A Beginner and lot of confusion and misconceptions

Hello all,

I am an absolute beginner with CUDA and want to clear out some of confusions and correct my misconceptions !! Straight to the point ,

I originally thought CUDA was meant for image processing parallelism only , which on closer study is absolutely wrong, what I make out is it can actually act as parallel processor , am I right here ? Also are there special image processing functions that it can perform faster?

Secondly why is there an emphasis on microsoft visual studio w.r.t CUDA ? Cant I compile CUDA programs with say Dev C++ ? Here theres a lot of confusion for me which i will ask once i clear these doubts outta my mind !!

And any place get started from the 0th node ? ? :)

Regards

AJ

Can some one atleast tell me a good place to start off with so that i can clear my doubts myself ?

Thank you

AJ

Go to [url=“http://www.nvidia.com/object/cuda_education.html”]http://www.nvidia.com/object/cuda_education.html[/url]
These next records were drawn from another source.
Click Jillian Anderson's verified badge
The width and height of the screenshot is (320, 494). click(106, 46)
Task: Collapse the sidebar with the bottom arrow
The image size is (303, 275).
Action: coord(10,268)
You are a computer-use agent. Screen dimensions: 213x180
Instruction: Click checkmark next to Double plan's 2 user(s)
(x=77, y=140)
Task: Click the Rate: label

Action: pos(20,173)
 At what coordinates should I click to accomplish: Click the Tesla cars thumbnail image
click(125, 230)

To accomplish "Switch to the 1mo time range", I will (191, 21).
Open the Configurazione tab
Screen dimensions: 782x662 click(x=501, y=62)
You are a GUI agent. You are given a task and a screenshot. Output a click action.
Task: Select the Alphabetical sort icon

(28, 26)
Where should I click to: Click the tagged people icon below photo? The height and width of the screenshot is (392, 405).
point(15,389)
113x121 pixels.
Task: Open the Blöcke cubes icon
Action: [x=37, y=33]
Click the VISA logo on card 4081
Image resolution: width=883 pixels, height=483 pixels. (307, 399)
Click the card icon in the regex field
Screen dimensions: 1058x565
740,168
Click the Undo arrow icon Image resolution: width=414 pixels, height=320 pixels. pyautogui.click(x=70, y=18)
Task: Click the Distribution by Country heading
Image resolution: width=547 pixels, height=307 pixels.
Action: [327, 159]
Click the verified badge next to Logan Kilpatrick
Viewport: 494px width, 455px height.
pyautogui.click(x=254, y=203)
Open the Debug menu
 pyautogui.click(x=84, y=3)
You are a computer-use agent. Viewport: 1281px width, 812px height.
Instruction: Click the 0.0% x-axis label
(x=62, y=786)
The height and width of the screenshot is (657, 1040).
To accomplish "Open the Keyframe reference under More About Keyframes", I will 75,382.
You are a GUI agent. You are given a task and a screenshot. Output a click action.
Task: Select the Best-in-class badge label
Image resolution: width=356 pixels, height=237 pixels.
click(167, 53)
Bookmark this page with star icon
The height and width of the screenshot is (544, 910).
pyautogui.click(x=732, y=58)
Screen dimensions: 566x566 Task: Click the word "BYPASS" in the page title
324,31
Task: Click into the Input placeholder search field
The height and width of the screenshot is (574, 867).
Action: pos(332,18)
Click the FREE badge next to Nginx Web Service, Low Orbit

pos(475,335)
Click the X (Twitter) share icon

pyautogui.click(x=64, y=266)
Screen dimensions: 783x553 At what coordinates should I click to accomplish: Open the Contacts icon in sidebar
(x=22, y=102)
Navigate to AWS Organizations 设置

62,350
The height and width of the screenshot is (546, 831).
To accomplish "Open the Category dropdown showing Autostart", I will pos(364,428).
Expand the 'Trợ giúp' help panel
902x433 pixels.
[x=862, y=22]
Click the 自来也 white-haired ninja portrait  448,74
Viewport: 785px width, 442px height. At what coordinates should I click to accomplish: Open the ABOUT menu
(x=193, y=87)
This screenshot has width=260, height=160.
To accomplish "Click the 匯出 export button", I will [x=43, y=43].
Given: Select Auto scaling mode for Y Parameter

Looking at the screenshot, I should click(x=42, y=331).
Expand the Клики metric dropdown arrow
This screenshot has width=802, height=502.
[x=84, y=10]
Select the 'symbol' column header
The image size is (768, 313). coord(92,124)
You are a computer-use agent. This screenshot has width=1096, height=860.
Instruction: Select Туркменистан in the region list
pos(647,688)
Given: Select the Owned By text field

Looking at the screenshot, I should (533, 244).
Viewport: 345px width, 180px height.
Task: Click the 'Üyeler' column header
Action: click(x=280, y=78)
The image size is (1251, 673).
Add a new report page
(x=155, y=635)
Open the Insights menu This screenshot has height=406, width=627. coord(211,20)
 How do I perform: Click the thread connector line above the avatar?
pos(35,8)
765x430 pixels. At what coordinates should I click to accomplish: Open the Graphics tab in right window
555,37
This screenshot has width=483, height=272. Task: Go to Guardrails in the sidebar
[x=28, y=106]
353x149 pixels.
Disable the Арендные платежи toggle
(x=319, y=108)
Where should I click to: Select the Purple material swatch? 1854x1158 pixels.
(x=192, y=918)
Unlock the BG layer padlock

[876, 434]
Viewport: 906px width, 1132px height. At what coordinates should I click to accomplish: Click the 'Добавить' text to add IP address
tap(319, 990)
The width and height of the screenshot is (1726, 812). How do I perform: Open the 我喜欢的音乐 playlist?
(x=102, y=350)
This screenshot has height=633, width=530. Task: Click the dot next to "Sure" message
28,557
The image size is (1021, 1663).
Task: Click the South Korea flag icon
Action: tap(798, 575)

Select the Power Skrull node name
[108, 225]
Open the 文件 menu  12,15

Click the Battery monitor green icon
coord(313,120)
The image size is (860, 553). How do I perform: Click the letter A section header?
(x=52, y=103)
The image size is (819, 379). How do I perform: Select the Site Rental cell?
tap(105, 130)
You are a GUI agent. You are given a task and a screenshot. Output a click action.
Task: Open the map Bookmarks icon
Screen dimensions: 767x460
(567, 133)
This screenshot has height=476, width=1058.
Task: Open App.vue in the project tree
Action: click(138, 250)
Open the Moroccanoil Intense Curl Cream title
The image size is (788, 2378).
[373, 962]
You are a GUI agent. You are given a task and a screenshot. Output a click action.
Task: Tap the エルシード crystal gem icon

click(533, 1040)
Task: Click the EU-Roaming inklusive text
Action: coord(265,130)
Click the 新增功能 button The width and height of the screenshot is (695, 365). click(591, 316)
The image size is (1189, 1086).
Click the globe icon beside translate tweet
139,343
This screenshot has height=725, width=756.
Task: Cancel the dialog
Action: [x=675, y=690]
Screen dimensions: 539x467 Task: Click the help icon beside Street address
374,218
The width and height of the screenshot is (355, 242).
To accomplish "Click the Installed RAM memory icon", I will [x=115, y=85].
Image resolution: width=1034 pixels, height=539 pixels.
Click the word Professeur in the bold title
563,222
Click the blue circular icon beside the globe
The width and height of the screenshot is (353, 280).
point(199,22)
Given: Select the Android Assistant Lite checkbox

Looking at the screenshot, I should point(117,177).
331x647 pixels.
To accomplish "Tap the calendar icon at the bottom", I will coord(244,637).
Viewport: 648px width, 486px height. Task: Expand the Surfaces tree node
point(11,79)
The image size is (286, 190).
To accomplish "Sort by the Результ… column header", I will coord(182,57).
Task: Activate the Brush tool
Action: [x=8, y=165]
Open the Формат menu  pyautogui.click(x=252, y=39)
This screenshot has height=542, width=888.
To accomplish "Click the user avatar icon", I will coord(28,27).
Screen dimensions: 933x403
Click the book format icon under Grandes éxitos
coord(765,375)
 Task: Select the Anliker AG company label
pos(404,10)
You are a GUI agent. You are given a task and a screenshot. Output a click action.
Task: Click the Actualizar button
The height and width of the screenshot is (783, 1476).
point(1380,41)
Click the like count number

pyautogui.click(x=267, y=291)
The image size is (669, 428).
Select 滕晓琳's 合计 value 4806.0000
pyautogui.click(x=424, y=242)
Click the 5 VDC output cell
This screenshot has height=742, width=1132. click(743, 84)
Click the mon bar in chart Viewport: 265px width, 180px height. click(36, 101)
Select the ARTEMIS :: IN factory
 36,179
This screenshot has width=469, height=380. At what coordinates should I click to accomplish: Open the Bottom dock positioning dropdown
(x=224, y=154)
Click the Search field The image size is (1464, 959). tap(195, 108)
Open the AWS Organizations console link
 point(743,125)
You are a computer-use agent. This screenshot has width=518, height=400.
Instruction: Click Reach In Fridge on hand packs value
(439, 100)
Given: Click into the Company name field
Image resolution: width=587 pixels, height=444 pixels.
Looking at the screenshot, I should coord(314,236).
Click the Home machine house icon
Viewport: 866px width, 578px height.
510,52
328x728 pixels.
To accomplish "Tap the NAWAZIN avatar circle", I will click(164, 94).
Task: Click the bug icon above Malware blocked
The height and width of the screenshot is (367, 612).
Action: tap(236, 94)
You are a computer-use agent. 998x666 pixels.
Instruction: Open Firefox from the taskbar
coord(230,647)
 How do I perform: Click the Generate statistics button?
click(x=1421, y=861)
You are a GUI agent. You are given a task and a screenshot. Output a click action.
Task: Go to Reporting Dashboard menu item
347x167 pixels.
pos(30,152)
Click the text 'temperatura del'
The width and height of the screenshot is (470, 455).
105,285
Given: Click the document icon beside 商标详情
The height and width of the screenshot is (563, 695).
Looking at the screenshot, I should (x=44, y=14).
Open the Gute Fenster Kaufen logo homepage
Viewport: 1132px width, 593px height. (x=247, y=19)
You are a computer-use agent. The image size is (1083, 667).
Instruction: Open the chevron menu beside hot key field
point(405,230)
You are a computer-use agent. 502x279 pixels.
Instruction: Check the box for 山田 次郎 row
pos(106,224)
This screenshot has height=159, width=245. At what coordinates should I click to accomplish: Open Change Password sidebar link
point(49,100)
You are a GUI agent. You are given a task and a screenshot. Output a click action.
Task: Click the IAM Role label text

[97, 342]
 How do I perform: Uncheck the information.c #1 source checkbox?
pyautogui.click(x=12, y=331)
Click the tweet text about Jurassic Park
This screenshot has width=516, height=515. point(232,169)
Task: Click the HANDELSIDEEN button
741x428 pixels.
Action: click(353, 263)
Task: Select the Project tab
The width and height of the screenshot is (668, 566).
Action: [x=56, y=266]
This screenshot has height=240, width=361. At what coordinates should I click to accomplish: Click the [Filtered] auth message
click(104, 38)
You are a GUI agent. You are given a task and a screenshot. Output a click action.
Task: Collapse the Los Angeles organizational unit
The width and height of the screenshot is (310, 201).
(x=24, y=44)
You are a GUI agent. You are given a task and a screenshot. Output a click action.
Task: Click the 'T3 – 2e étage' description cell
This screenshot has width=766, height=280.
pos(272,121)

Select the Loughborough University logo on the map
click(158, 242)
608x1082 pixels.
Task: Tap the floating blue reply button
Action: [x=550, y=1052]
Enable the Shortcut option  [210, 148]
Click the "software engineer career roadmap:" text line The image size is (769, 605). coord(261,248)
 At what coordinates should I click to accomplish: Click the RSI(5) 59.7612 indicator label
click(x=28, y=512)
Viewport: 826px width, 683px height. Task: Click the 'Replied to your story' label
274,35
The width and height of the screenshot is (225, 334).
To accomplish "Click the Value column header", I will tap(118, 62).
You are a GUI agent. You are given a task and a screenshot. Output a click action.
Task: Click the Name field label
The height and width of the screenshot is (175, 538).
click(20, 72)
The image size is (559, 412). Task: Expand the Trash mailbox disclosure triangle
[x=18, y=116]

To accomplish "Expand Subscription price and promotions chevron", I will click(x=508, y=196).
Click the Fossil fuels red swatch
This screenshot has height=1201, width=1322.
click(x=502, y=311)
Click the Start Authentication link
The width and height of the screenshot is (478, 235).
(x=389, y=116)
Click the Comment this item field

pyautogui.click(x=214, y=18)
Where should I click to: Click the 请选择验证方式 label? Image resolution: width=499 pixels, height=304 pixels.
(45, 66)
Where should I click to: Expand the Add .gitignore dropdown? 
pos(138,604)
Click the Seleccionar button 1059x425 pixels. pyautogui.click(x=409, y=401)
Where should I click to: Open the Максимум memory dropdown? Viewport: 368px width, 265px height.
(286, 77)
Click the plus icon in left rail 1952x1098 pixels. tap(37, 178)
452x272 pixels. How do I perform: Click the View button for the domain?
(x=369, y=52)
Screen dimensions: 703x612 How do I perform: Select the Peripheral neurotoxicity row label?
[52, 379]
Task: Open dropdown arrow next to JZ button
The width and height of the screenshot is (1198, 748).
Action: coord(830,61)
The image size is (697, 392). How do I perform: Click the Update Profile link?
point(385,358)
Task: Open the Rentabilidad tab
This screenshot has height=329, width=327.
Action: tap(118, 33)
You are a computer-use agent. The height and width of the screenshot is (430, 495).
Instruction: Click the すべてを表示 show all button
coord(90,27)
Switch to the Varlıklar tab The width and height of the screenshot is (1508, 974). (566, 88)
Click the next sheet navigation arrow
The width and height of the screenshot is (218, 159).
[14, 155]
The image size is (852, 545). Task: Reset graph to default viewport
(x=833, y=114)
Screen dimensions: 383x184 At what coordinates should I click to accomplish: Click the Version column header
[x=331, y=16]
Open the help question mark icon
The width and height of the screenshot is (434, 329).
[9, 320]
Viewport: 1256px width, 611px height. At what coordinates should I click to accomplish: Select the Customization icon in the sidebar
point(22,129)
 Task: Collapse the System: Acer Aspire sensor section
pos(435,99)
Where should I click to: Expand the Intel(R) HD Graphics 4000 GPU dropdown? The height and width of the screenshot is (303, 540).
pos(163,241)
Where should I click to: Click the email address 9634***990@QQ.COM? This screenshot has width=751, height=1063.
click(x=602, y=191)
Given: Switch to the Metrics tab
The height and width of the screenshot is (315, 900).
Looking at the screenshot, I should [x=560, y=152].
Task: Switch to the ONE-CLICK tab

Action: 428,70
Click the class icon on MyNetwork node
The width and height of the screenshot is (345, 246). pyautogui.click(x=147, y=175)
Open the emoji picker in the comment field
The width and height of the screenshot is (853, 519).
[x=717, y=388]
You can start out by reading [url=“http://www.nvidia.com/content/cudazone/download/Getting_Started_w_CUDA_Training_NVISION08.pdf”]http://www.nvidia.com/content/cudazone/dow...g_NVISION08.pdf[/url] and then going through podcasts from Univ of Illinois. You should also read the Programming Guide that’s supplied with the newest CUDA Toolkit.

CUDA is optimized for data-parallel programming. Data-parallel programming is characterized by performing identical (or at least very similar) calculations on many different data elements in parallel. Image processing is one example a data-parallel activity, but people have also implemented signal processing (Fourier transforms, etc), linear algebra, Monte Carlo simulations, fluid dynamics, and many other tasks in CUDA.

The CUDA homepage has a fancy Flash interface letting you browse examples of things people do with CUDA:
[url=“http://www.nvidia.com/object/cuda_home.html”]http://www.nvidia.com/object/cuda_home.html[/url]

The CUDA education site has good tutorial materials:

[url=“http://www.nvidia.com/object/cuda_education.html”]http://www.nvidia.com/object/cuda_education.html[/url]

If you are more of an audio/visual learner, check out the recorded lectures from the University of Illinois. For a written tutorial, the Dr. Dobbs Journal articles are very good.